I just received Google’s CR-48 Chrome OS notebook, and I’m ecstatic.  I didn’t actually believe I’d get one.  It’s far too soon to give a full review, but here are some of my preliminary impressions. 

It’s a little slower than I was expecting.  It’s not bad, but I was expecting something a little snappier, given all Google’s talk about speed.  This particular notebook runs on an Atom N455, which is a single core 1.66GHz processor.  Honestly, I think a lot of the speed issues would be alleviated by running a muti-core processor, given how modular Chrome is (just open a task manager in Linux while running Chrome/Chromium, and you’ll see what I mean).  From what I’ve heard, the commercial products being made by Acer and Samsung will use multi-core Atom chips, so I’m not worried about speed issues when this product actually comes to market.

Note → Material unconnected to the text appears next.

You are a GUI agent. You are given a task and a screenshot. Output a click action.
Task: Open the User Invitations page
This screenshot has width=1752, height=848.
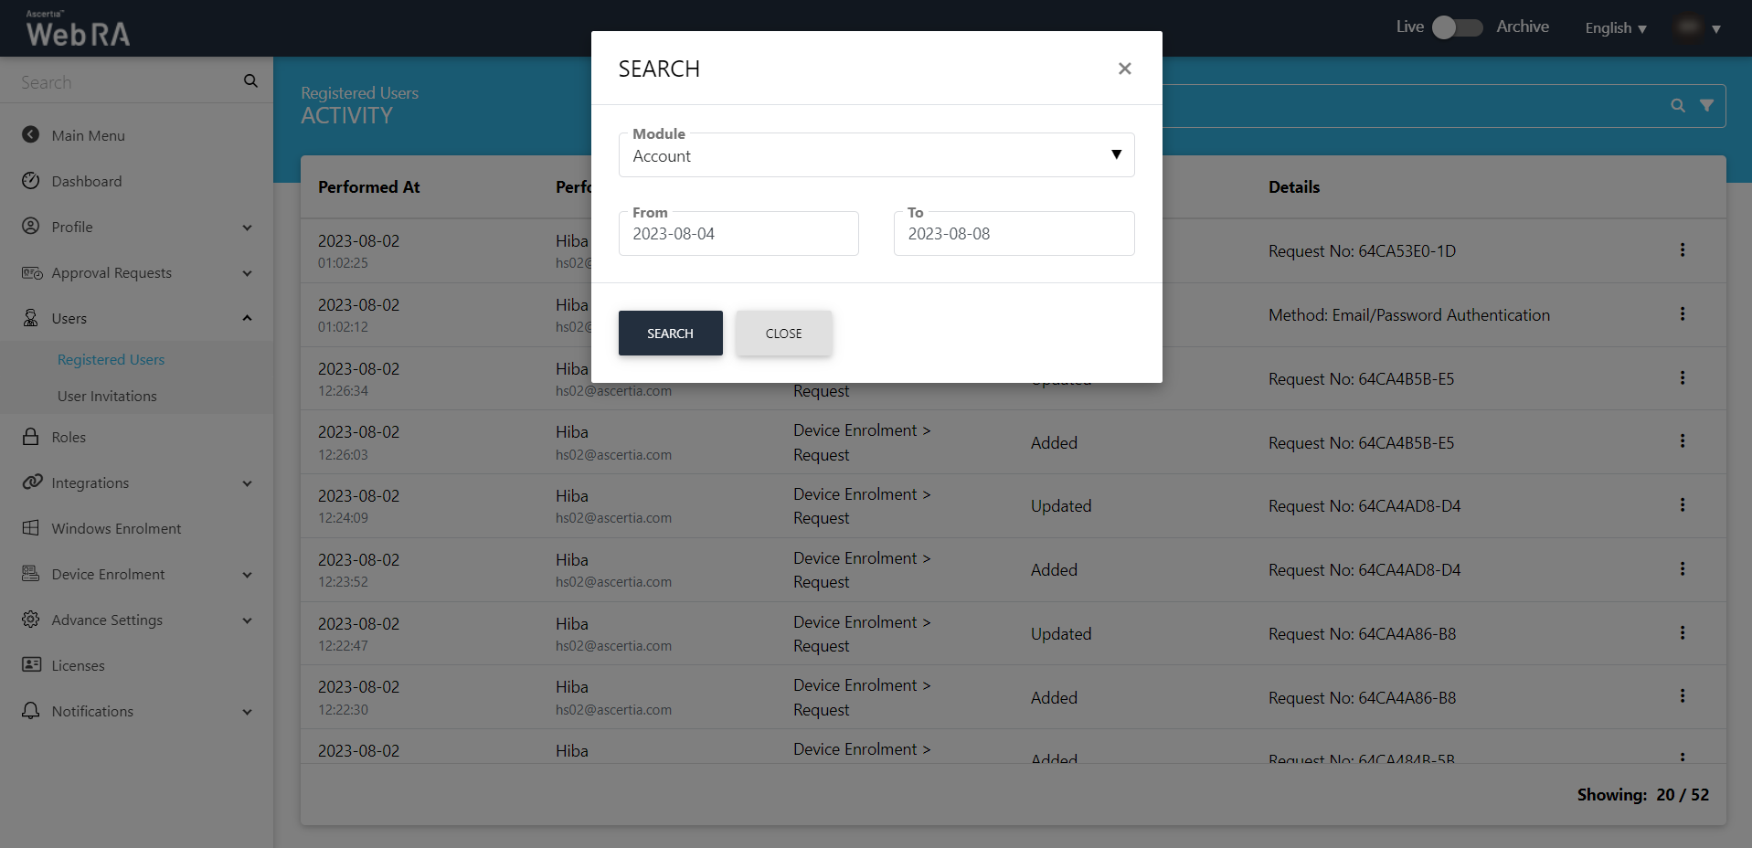pyautogui.click(x=107, y=396)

Google tried to emulate the modern Macbook trackpad, and it works okay.  It’s a little more persnickety than my Macbook’s trackpad under OS X, but no worse than when I’m in Linux.  That’s not too surprising, given Chrome OS’s Linux core.  Much like modern Macbooks, you can also click simply by pushing in on the trackpad, but it takes a lot of force to do, so I don’t use that feature much.

Everything else about the machine seems fantastic so far.  The keyboard is easy to type on (I’m typing on it now, in fact),  The OS syncs with your desktop Chrome browser, so everything I had on Chrome/Chromium automatically showed up on my laptop when I signed in.  And best of all, there is no branding on this thing at all.  No Intel sticker, no manufacturer logo, no nothing.  It just is.  I love that.

I do have one odd side note, though: There’s no Ethernet port on here.  I don’t see that as a bad thing, as much as it’s a statement by Google about how they think laptops and netbooks should be used.  I get the impression that they see a very sharp contrast between stationary and portable computing, and a massive OS running on a laptop plugged into the Internet via Ethernet just goes against the idea of portability that a laptop is supposed to represent.

I’m going to spend some time trying to live almost exclusively on this laptop, and we’ll see how that idea of portability actually holds up.  Now, if only I could find a way to get Diablo II installed on this thing…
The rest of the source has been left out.